- Text passage:

= = = = =

Friday, January 29, 2010

Big Jesus


The Christ of the Ozarks stands on a hill beside a scenic overlook near Eureka Springs, AR. It’s sort of the same thing as the Christ the Redeemer monument in Rio de Janeiro, except that its proportions are all wrong and it’s not quite big enough to be impressive. Maybe it’s a holdover from my childhood, maybe it’s a fascination with the spectacle of the monument, but I’ve always had this thing for Big Jesus.

I was in Eureka Springs a few years ago doing Quicktime VR photography for some of my web clients there. I used to really enjoy QTVR work – that’s where you stitch a dozen or more photos together into a panorama that can be moved around and zoomed on a web page – both because it’s technologically cool and because you get to be a photographer, kind of. Along with my thing for Big Jesus, I’ve also always had a thing for photography. Photographers, even in this advanced age, still seem to retain some of their romantic image from days past, Paparazzi or not. Maybe it’s just me.

I had been meaning to QTVR Big Jesus for some time, ever since I started doing it, really. (By “doing it” I refer to QTVR, not Big Jesus.) So I was finally there, waiting patiently for the pedestrians to clear the scene. Tourists can be such a pain.

= = = = =

- Data provided:
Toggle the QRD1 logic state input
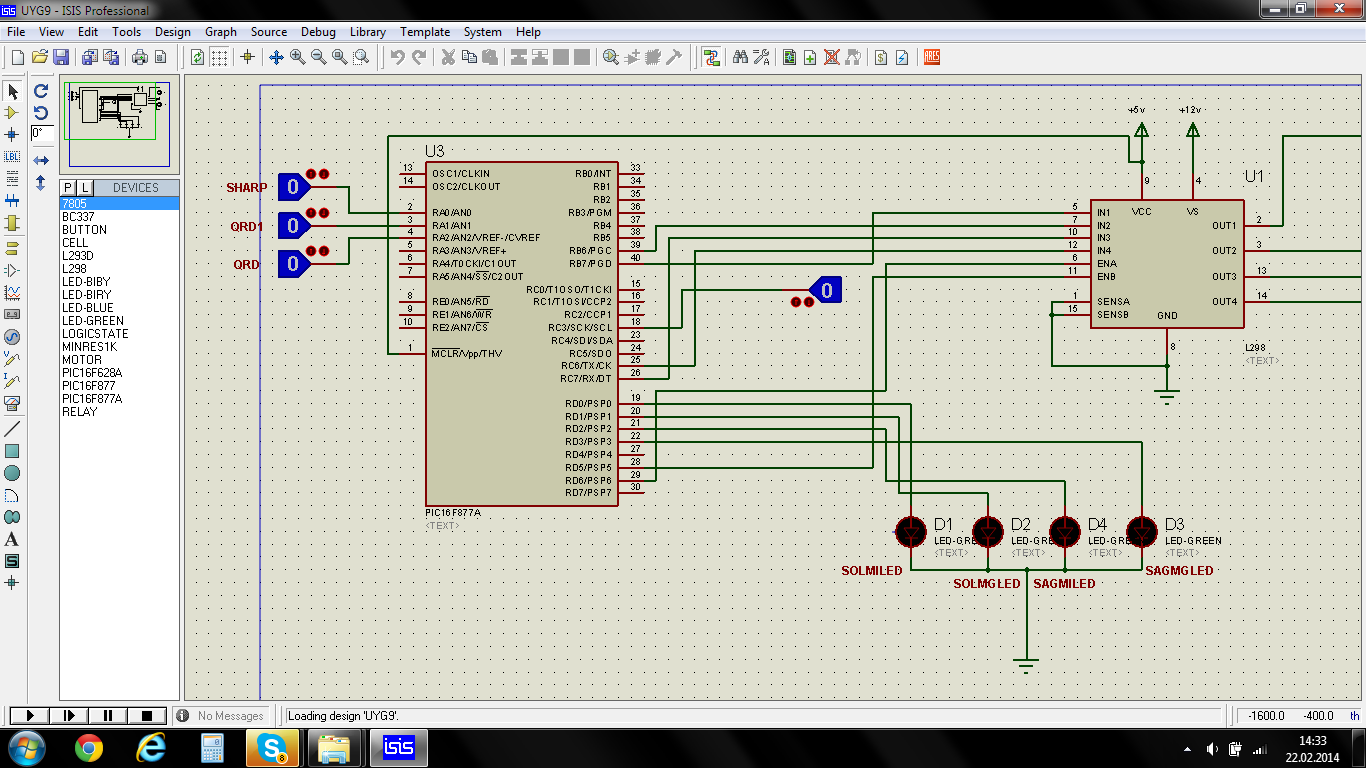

= = = = =

- Problems to solve:
• a. In the blog post about the Christ of the Ozarks, why did the writer enjoy Quicktime VR work? Answer in one to three sentences.
• b. Write the next part of the blog post about the Christ of the Ozarks, picking up after its final sentence.

- Answer section:
• a. The writer enjoyed Quicktime VR work because it is technologically cool. It also let them be a photographer, kind of, and they have always had a thing for photography.

• b.
Truthfully, it wasn’t so much that they were in the shot as it was that I didn’t want anyone to see what I was about to do. I had finished all but the last few shots, which were the ones that had BJ Himself in frame. What I intended to do was set the 10 second timer and make a mad dash up the hill and stand in that Big Jesus palms-forward, arms-outstretched pose. I thought it would be pretty funny to see that in a QTVR, but I was also almost certain that anyone else who came to see Big Jesus would think that was a vaguely sacrilegious thing to do.

So being neither very bold nor wont to offend, I just waited. For a long, long time. There weren’t really that many people, but they were spaced out just right not to give me the right window of time. But it was a nice day and all so I took the role of amateur tour guide, standing beside my tripod, pointing out the tops of buildings in Eureka Springs that you can see from the overlook. I’m sure people thought I was a little strange there, but at least they didn’t think I was sacrilegious.

I waited until I had just about had enough, when these four people came down the hill and started asking about the buildings, etc. Obviously one of them, a middle-aged looking woman, was a local with three out-of-staters she was showing around. We talked for a while about what I was doing and wasn’t it a great day and all and when they got ready to leave, the hostess said she wanted to get a picture of the others out in front of BJ.

She pulled out what looked like one of those handy but pathetic little film-and-camera-all-in-a-box jobs and had them pose in front of the hill. I felt absurdly self-conscious of my $1500+ camera equipment waiting patiently for me to get up the nerve to pull off an admittedly pretty childish photographic stunt. These really nice people were using a $6 disposable camera to record what, to them, was a pretty significant moment in their visit.

I have a thing for Big Jesus. It’s earnest. And kitchy. And so, so oddly shaped. But I’ve never been, you know, moved by it. They were.

So I said to hell with it and pulled the camera off the tripod and trotted up to them. I told them to pose and fired off 10 or 12 exposures with the haze filter to bring out the puffy clouds and the polarizer to make the trees nice and green. Then I told the Native to write her name and address down on the back of one of my business cards and I’d just send the prints to her.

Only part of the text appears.